I will follow the others, for here I thee forsake.

EVERYMAN: Alas, then may I wail and weep,
For I took you for my best friend.

FIVE-WITS: I will not longer thee keep.
Now farewell, and there an end!

EVERYMAN: O Jesus, help, all hath forsaken me!

GOOD DEEDS: Nay, Everyman, I will abide with thee:
I will not forsake thee indeed;
Thou shalt find me a good friend at need.

EVERYMAN: Much thanks, Good Deeds! Now may I true friends see.
They have forsaken me every one—
I loved them better than my Good Deeds alone.
Knowledge, will ye forsake me also?

KNOWLEDGE: Yea, Everyman, when ye to Death shall go,
But not yet, for no manner of danger.

EVERYMAN: Much thanks, Knowledge, with all my heart!…
Methinks, alas, that I must be gone
To make my reckoning and my debts pay,
For I see me time is nigh spent away.
Take example, all ye that this do hear or see,
How they that I best loved do forsake me,
Except my Good Deeds that bideth truly.

GOOD DEEDS: All earthly things are but vanity.
Beauty, Strength, and Discretion do man forsake,
Foolish friends and kinsmen that fair spake—
All flee, save Good Deeds, and that am I.

. . .

EVERYMAN: Into thy hands, Lord, my soul I commend:
Receive it, Lord, that it be not lost.
As thou me boughtest, so me defend,
And save me from the fiend’s boast,
That I may appear with that blessed host
That shall be saved at the day of doom.

[EVERYMAN and GOOD DEEDS descend into the grave.]

from Everyman, after 1485

This is Part 11 in a series of Sunday segments from this allegory, which I am sharing as much to educate as to entertain. Click here to read previous posts: Part 1: Messenger, Part 2: God, Part 3: Fellowship, Part 4: Kindred, Part 5: Goods, Part 6: Good Deeds, Part 7: Knowledge, Part 8: Confession, Part 9: Other Companions, Part 10: Strength & Beauty Depart.

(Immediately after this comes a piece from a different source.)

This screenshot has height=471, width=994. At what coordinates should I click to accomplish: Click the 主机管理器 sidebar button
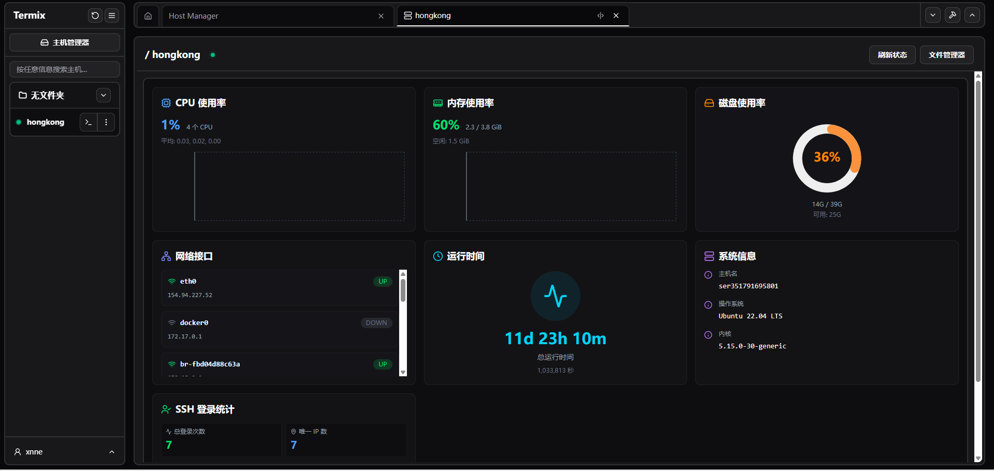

Everyman is the best surviving example of that kind of medieval drama which is known as the morality play. Moralities apparently evolved side by side with the mysteries and in England were, like them, acted by trade guilds, though they were composed individually and not in cycles. They both have a primarily religious purpose, though their method of attaining it is different. The mysteries endeavored to make the Christian religion more real to the unlearned by dramatizing significant events in Biblical history and by showing what these events meant in terms of human experience. The moralities, on the other hand, employed allegory to dramatize the moral struggle that Christianity envisions as present in every man. The actors are every man and the qualities within him, good or bad, and the plot consists of his various reactions to these qualities as they push and pull him one way or another—that is, in Christian terms, toward heaven or toward hell.